___ Exercise materials

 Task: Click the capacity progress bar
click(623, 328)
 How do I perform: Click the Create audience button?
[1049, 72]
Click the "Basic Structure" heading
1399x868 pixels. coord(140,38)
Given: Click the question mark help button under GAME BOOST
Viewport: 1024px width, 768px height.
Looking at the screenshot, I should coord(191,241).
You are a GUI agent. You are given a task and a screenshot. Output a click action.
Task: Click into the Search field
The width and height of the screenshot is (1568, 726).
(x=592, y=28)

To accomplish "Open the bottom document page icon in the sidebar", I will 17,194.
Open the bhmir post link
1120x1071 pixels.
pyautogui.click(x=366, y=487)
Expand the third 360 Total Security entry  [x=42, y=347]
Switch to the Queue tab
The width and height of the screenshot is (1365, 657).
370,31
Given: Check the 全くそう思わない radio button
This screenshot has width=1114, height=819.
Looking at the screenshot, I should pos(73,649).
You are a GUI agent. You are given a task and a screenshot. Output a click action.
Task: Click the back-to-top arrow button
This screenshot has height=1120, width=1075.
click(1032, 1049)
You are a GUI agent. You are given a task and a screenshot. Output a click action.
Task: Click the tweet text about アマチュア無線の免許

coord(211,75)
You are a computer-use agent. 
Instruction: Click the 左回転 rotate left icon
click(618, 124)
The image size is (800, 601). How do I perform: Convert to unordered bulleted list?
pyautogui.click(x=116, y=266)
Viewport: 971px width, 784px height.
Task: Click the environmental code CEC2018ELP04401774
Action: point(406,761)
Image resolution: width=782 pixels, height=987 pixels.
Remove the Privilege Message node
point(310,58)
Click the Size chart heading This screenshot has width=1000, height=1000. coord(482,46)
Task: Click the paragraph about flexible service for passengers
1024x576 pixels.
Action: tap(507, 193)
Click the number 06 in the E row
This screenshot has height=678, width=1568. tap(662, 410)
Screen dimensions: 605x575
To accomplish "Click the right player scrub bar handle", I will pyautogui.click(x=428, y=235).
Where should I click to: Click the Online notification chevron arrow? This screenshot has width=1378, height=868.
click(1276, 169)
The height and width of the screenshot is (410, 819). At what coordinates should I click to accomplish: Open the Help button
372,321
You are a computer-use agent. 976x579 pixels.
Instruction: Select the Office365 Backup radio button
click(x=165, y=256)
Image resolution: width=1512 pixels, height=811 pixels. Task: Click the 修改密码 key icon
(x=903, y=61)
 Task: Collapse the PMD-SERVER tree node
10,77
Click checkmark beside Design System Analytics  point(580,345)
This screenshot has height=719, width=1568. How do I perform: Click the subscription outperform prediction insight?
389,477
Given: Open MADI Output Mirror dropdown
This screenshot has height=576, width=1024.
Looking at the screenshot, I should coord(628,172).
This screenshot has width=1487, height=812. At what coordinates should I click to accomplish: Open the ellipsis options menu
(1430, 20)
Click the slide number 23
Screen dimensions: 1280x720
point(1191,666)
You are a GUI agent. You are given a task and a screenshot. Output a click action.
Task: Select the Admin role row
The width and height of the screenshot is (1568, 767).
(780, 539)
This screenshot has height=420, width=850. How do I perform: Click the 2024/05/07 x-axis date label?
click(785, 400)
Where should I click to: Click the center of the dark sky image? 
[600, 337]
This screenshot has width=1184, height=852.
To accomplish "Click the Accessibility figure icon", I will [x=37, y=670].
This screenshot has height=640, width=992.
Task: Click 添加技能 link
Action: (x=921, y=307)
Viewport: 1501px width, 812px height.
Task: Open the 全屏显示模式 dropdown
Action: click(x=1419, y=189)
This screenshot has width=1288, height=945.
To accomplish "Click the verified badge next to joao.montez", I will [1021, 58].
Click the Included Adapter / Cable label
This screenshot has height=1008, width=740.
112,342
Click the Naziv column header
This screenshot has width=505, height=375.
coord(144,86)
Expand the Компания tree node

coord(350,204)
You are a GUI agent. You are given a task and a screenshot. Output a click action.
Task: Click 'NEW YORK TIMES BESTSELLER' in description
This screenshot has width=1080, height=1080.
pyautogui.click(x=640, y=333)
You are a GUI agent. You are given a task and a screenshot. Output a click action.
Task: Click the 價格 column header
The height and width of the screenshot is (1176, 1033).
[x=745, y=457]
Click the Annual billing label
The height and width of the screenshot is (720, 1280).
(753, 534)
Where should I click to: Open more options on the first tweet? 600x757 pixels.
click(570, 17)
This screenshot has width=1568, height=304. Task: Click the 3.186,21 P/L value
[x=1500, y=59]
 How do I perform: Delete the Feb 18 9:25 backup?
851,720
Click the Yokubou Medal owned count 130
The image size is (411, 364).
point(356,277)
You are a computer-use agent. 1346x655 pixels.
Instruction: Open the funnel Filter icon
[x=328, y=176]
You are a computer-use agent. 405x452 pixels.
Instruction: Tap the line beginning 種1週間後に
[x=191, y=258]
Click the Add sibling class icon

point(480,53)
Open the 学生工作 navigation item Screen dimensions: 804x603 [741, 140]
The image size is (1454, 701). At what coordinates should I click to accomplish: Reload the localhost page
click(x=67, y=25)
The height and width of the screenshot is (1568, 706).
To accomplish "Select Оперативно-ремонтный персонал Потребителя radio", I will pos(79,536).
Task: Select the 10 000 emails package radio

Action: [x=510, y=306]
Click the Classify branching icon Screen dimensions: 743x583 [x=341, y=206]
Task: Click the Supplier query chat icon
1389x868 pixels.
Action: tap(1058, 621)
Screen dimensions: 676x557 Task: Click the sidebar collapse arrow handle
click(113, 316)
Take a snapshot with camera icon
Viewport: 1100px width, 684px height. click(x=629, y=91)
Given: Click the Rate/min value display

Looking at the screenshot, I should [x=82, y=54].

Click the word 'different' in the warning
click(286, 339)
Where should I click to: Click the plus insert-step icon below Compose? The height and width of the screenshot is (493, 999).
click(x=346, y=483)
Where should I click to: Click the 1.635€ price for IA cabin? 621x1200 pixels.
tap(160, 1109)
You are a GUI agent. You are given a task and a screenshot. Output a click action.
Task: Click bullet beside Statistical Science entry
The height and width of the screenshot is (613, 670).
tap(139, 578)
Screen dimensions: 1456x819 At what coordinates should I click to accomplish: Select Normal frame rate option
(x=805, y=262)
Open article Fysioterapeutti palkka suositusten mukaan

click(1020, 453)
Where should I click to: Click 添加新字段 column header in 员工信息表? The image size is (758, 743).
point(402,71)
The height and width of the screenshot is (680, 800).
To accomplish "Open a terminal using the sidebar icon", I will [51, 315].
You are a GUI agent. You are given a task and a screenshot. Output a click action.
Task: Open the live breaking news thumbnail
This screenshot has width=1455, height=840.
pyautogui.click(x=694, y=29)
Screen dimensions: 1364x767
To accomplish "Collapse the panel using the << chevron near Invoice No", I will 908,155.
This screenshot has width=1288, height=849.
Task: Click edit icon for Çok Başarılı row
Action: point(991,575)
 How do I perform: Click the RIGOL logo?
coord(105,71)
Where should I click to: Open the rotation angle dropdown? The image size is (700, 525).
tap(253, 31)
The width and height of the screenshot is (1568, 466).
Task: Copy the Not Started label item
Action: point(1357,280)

______

Problem statement:
The lines to copy are those in the records above containing the word "beside".

Exercise answer:
Click checkmark beside Design System Analytics  point(580,345)
Task: Click bullet beside Statistical Science entry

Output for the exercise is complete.